§ Work instruction
All of the data is to be repeated verbatim.

§ Available records
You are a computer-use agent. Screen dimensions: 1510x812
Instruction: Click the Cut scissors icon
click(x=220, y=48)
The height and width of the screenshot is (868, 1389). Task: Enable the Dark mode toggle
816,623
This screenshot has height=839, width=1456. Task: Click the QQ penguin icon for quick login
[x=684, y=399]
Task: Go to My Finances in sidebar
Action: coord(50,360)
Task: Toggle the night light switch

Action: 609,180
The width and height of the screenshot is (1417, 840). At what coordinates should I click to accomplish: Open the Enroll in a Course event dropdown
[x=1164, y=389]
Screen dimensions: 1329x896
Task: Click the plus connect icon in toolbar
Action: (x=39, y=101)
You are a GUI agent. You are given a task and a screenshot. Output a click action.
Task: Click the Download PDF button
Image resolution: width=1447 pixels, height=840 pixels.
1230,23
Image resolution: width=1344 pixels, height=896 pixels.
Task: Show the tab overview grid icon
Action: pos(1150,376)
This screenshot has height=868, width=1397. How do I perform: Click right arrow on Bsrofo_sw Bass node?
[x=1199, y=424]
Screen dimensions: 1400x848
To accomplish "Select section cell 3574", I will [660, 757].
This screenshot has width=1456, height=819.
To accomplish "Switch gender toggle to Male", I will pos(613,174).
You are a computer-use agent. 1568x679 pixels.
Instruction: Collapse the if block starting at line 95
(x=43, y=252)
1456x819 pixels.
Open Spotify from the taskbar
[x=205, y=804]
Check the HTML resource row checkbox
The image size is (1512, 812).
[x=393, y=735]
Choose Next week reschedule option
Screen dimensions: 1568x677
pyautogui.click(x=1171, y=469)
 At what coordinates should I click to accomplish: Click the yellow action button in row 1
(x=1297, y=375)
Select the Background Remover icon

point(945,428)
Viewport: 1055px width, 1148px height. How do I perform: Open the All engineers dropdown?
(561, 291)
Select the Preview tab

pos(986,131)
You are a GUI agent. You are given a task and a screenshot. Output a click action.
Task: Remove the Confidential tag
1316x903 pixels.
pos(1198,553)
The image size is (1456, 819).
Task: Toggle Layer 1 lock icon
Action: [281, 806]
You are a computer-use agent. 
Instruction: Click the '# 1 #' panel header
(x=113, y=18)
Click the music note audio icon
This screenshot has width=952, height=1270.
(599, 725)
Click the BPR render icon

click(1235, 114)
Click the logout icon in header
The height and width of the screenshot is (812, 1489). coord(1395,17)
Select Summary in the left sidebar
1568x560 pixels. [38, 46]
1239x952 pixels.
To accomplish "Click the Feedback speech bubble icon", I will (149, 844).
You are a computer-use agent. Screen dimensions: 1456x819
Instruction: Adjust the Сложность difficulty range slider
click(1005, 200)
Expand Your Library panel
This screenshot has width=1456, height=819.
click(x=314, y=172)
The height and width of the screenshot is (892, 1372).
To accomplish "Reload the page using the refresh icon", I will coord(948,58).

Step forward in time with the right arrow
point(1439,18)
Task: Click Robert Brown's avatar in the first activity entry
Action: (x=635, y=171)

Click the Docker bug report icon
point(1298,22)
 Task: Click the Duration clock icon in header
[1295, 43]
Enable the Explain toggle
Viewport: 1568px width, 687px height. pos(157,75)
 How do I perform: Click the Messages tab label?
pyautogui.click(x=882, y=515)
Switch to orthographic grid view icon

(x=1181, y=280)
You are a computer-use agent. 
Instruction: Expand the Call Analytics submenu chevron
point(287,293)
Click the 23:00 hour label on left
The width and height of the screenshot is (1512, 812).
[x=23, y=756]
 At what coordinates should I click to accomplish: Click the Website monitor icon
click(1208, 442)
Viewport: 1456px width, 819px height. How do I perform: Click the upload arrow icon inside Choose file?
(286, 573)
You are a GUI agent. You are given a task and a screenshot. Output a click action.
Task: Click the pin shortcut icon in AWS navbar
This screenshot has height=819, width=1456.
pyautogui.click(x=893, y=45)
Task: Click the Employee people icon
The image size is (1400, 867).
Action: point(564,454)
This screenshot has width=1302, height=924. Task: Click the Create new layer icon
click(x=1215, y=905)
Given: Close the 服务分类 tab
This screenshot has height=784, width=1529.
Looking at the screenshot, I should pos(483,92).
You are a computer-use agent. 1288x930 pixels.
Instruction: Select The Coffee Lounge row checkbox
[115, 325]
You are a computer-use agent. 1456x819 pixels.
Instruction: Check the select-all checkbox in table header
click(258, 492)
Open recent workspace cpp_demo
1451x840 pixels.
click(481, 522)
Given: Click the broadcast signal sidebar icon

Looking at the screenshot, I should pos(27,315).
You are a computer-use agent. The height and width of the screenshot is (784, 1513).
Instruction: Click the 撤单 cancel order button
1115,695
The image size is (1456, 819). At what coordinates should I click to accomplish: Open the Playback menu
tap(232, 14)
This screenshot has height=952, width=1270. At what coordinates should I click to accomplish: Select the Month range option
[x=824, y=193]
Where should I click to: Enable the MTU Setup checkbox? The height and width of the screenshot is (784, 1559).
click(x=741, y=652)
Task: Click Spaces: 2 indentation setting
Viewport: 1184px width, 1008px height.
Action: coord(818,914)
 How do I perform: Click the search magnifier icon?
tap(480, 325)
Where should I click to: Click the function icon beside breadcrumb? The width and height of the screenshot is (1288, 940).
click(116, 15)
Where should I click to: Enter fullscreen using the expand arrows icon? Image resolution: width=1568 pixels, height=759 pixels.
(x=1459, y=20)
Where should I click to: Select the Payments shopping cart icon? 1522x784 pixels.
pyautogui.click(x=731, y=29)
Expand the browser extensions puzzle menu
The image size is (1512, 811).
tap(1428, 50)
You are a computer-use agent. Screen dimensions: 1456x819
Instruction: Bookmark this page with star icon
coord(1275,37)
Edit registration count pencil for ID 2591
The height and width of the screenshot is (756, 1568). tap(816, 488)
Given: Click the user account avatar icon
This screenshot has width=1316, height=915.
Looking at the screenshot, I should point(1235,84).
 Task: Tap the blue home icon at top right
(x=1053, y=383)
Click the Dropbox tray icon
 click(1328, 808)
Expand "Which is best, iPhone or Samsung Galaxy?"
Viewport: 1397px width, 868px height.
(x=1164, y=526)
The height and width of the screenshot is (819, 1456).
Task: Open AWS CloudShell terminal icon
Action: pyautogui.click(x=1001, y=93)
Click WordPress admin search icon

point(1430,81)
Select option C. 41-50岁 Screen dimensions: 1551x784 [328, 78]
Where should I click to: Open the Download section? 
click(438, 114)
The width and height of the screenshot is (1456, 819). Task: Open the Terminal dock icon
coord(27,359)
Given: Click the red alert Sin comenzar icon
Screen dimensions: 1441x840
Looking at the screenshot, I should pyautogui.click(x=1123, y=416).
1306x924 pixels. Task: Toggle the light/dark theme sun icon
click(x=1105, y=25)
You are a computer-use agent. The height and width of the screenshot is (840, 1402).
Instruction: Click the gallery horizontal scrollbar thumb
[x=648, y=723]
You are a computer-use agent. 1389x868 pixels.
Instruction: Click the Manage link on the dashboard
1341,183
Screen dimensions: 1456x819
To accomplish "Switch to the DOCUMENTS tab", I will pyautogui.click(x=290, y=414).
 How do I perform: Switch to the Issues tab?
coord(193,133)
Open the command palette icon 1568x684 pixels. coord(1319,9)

§ Expected output
You are a computer-use agent. Screen dimensions: 1510x812
Instruction: Click the Cut scissors icon
click(x=220, y=48)
The height and width of the screenshot is (868, 1389). Task: Enable the Dark mode toggle
816,623
This screenshot has height=839, width=1456. Task: Click the QQ penguin icon for quick login
[x=684, y=399]
Task: Go to My Finances in sidebar
Action: coord(50,360)
Task: Toggle the night light switch

Action: 609,180
The width and height of the screenshot is (1417, 840). At what coordinates should I click to accomplish: Open the Enroll in a Course event dropdown
[x=1164, y=389]
Screen dimensions: 1329x896
Task: Click the plus connect icon in toolbar
Action: (x=39, y=101)
You are a GUI agent. You are given a task and a screenshot. Output a click action.
Task: Click the Download PDF button
Image resolution: width=1447 pixels, height=840 pixels.
1230,23
Image resolution: width=1344 pixels, height=896 pixels.
Task: Show the tab overview grid icon
Action: pos(1150,376)
This screenshot has height=868, width=1397. How do I perform: Click right arrow on Bsrofo_sw Bass node?
[x=1199, y=424]
Screen dimensions: 1400x848
To accomplish "Select section cell 3574", I will [660, 757].
This screenshot has width=1456, height=819.
To accomplish "Switch gender toggle to Male", I will pos(613,174).
You are a computer-use agent. 1568x679 pixels.
Instruction: Collapse the if block starting at line 95
(x=43, y=252)
1456x819 pixels.
Open Spotify from the taskbar
[x=205, y=804]
Check the HTML resource row checkbox
The image size is (1512, 812).
[x=393, y=735]
Choose Next week reschedule option
Screen dimensions: 1568x677
pyautogui.click(x=1171, y=469)
 At what coordinates should I click to accomplish: Click the yellow action button in row 1
(x=1297, y=375)
Select the Background Remover icon

point(945,428)
Viewport: 1055px width, 1148px height. How do I perform: Open the All engineers dropdown?
(561, 291)
Select the Preview tab

pos(986,131)
You are a GUI agent. You are given a task and a screenshot. Output a click action.
Task: Remove the Confidential tag
1316x903 pixels.
pos(1198,553)
The image size is (1456, 819).
Task: Toggle Layer 1 lock icon
Action: [281, 806]
You are a computer-use agent. 
Instruction: Click the '# 1 #' panel header
(x=113, y=18)
Click the music note audio icon
This screenshot has width=952, height=1270.
(599, 725)
Click the BPR render icon

click(1235, 114)
Click the logout icon in header
The height and width of the screenshot is (812, 1489). coord(1395,17)
Select Summary in the left sidebar
1568x560 pixels. [38, 46]
1239x952 pixels.
To accomplish "Click the Feedback speech bubble icon", I will (149, 844).
You are a computer-use agent. Screen dimensions: 1456x819
Instruction: Adjust the Сложность difficulty range slider
click(1005, 200)
Expand Your Library panel
This screenshot has width=1456, height=819.
click(x=314, y=172)
The height and width of the screenshot is (892, 1372).
To accomplish "Reload the page using the refresh icon", I will coord(948,58).

Step forward in time with the right arrow
point(1439,18)
Task: Click Robert Brown's avatar in the first activity entry
Action: (x=635, y=171)

Click the Docker bug report icon
point(1298,22)
 Task: Click the Duration clock icon in header
[1295, 43]
Enable the Explain toggle
Viewport: 1568px width, 687px height. pos(157,75)
 How do I perform: Click the Messages tab label?
pyautogui.click(x=882, y=515)
Switch to orthographic grid view icon

(x=1181, y=280)
You are a computer-use agent. 
Instruction: Expand the Call Analytics submenu chevron
point(287,293)
Click the 23:00 hour label on left
The width and height of the screenshot is (1512, 812).
[x=23, y=756]
 At what coordinates should I click to accomplish: Click the Website monitor icon
click(1208, 442)
Viewport: 1456px width, 819px height. How do I perform: Click the upload arrow icon inside Choose file?
(286, 573)
You are a GUI agent. You are given a task and a screenshot. Output a click action.
Task: Click the pin shortcut icon in AWS navbar
This screenshot has height=819, width=1456.
pyautogui.click(x=893, y=45)
Task: Click the Employee people icon
The image size is (1400, 867).
Action: point(564,454)
This screenshot has width=1302, height=924. Task: Click the Create new layer icon
click(x=1215, y=905)
Given: Close the 服务分类 tab
This screenshot has height=784, width=1529.
Looking at the screenshot, I should pos(483,92).
You are a computer-use agent. 1288x930 pixels.
Instruction: Select The Coffee Lounge row checkbox
[115, 325]
You are a computer-use agent. 1456x819 pixels.
Instruction: Check the select-all checkbox in table header
click(258, 492)
Open recent workspace cpp_demo
1451x840 pixels.
click(481, 522)
Given: Click the broadcast signal sidebar icon

Looking at the screenshot, I should pos(27,315).
You are a computer-use agent. The height and width of the screenshot is (784, 1513).
Instruction: Click the 撤单 cancel order button
1115,695
The image size is (1456, 819). At what coordinates should I click to accomplish: Open the Playback menu
tap(232, 14)
This screenshot has height=952, width=1270. At what coordinates should I click to accomplish: Select the Month range option
[x=824, y=193]
Where should I click to: Enable the MTU Setup checkbox? The height and width of the screenshot is (784, 1559).
click(x=741, y=652)
Task: Click Spaces: 2 indentation setting
Viewport: 1184px width, 1008px height.
Action: coord(818,914)
 How do I perform: Click the search magnifier icon?
tap(480, 325)
Where should I click to: Click the function icon beside breadcrumb? The width and height of the screenshot is (1288, 940).
click(116, 15)
Where should I click to: Enter fullscreen using the expand arrows icon? Image resolution: width=1568 pixels, height=759 pixels.
(x=1459, y=20)
Where should I click to: Select the Payments shopping cart icon? 1522x784 pixels.
pyautogui.click(x=731, y=29)
Expand the browser extensions puzzle menu
The image size is (1512, 811).
tap(1428, 50)
You are a computer-use agent. Screen dimensions: 1456x819
Instruction: Bookmark this page with star icon
coord(1275,37)
Edit registration count pencil for ID 2591
The height and width of the screenshot is (756, 1568). tap(816, 488)
Given: Click the user account avatar icon
This screenshot has width=1316, height=915.
Looking at the screenshot, I should point(1235,84).
 Task: Tap the blue home icon at top right
(x=1053, y=383)
Click the Dropbox tray icon
 click(1328, 808)
Expand "Which is best, iPhone or Samsung Galaxy?"
Viewport: 1397px width, 868px height.
(x=1164, y=526)
The height and width of the screenshot is (819, 1456).
Task: Open AWS CloudShell terminal icon
Action: pyautogui.click(x=1001, y=93)
Click WordPress admin search icon

point(1430,81)
Select option C. 41-50岁 Screen dimensions: 1551x784 [328, 78]
Where should I click to: Open the Download section? 
click(438, 114)
The width and height of the screenshot is (1456, 819). Task: Open the Terminal dock icon
coord(27,359)
Given: Click the red alert Sin comenzar icon
Screen dimensions: 1441x840
Looking at the screenshot, I should pyautogui.click(x=1123, y=416).
1306x924 pixels. Task: Toggle the light/dark theme sun icon
click(x=1105, y=25)
You are a computer-use agent. The height and width of the screenshot is (840, 1402).
Instruction: Click the gallery horizontal scrollbar thumb
[x=648, y=723]
You are a computer-use agent. 1389x868 pixels.
Instruction: Click the Manage link on the dashboard
1341,183
Screen dimensions: 1456x819
To accomplish "Switch to the DOCUMENTS tab", I will pyautogui.click(x=290, y=414).
 How do I perform: Switch to the Issues tab?
coord(193,133)
Open the command palette icon 1568x684 pixels. coord(1319,9)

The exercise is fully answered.